In any of the examples, the antenna elements may be circularly polarized antenna elements.

In some aspects, the present disclosure describes an apparatus that includes an antenna array. The antenna array includes an array of at least two antenna elements; and a substrate supporting the array of antenna elements. The substrate includes: a feed network including a plurality of probes, each probe being connected to a respective antenna element; and a parallel plate waveguide layered with the feed network, the parallel plate waveguide having a core of varying dielectric constant, wherein the varying dielectric constant varies from a first probe connected to a first antenna element to a second probe connected to a second antenna element. The apparatus also includes: a transmitter coupled to the antenna array for providing a transmit signal; and a receiver coupled to the antenna array for receiving a receive signal.

In any of the examples, in the antenna array, the core may have varying dielectric constant to cause a parallel plate wave that propagates from the first antenna element to the second antenna element to have a phase offset with a surface wave that propagates from the first antenna element to the second antenna element, to cause cancellation of the parallel plate wave with the surface wave at the second probe.

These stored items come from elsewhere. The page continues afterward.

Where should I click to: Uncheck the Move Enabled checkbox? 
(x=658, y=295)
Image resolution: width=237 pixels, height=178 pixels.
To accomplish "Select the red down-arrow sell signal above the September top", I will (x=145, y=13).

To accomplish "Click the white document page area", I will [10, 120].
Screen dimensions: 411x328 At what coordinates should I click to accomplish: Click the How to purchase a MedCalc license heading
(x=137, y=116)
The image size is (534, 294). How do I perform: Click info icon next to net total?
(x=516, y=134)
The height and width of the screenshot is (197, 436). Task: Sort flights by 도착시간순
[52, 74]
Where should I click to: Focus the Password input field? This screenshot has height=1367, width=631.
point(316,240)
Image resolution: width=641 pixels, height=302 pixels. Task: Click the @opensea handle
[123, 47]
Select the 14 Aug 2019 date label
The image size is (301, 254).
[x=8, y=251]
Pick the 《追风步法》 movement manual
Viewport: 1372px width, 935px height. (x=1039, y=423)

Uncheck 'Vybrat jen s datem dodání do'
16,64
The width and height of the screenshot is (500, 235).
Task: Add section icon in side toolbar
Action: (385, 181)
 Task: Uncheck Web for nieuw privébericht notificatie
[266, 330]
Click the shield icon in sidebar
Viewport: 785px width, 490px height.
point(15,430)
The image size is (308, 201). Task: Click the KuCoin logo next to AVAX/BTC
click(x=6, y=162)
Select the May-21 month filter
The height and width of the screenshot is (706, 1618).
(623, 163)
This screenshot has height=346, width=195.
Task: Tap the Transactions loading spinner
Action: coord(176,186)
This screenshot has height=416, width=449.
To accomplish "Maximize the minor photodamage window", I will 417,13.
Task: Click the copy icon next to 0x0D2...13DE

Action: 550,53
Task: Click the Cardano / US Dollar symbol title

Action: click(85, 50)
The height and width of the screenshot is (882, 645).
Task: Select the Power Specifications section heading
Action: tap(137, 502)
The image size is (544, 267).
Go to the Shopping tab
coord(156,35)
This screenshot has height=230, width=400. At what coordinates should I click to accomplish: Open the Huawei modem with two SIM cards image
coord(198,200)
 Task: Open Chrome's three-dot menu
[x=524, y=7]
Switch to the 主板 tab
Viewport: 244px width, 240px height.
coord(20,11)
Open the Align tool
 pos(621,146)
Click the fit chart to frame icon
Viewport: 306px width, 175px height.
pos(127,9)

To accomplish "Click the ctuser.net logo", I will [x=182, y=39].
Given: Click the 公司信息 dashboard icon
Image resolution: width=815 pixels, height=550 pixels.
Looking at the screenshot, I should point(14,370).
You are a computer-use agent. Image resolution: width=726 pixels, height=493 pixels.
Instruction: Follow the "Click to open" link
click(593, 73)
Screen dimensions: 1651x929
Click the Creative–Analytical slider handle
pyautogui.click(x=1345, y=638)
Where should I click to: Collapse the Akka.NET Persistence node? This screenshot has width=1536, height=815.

In any of the examples, in the antenna array, the core may include two or more materials having different dielectric constants.

In any of the examples, in the antenna array, the core may include a core material having voids.

In any of the examples, in the antenna array, the voids may have dimensions that vary along a gradation between the first probe and the second probe.

In any of the examples, in the antenna array, the core may have a varying dielectric constant that increases towards each probe and decreases towards a midpoint between adjacent probes.

In any of the examples, the apparatus may be configured to conduct full-duplex communications.

In any of the examples, the apparatus may be a base station.

In any of the examples, the apparatus may be a user equipment (UE).

BRIEF DESCRIPTION OF THE DRAWINGS

Reference will now be made, by way of example, to the accompanying drawings which show example embodiments of the present application, and in which:

FIG. 1 is a schematic diagram of an example wireless communication device, in which an example of the disclosed antenna array may be implemented;

FIG. 2 is schematic diagram of an isometric view of an example antenna array;

FIG. 3 is a cutaway view of a portion of the example antenna array of FIG. 2, illustrating an example of surface wave and parallel plate waveguide couplings between two antenna elements;

FIG. 4 is a detailed cutaway view of an example antenna element and substrate in the antenna array of FIG. 2;

FIG. 5 is a cutaway view of a portion of another embodiment of the example antenna array of FIG. 2;

FIG. 6 is a top-down view of an example antenna element and substrate, implementing the design of FIG. 5; and

FIG. 7 is an isometric view of an example antenna array comprising the antenna element and substrate of FIG. 6.

Similar reference numerals may have been used in different figures to denote similar components.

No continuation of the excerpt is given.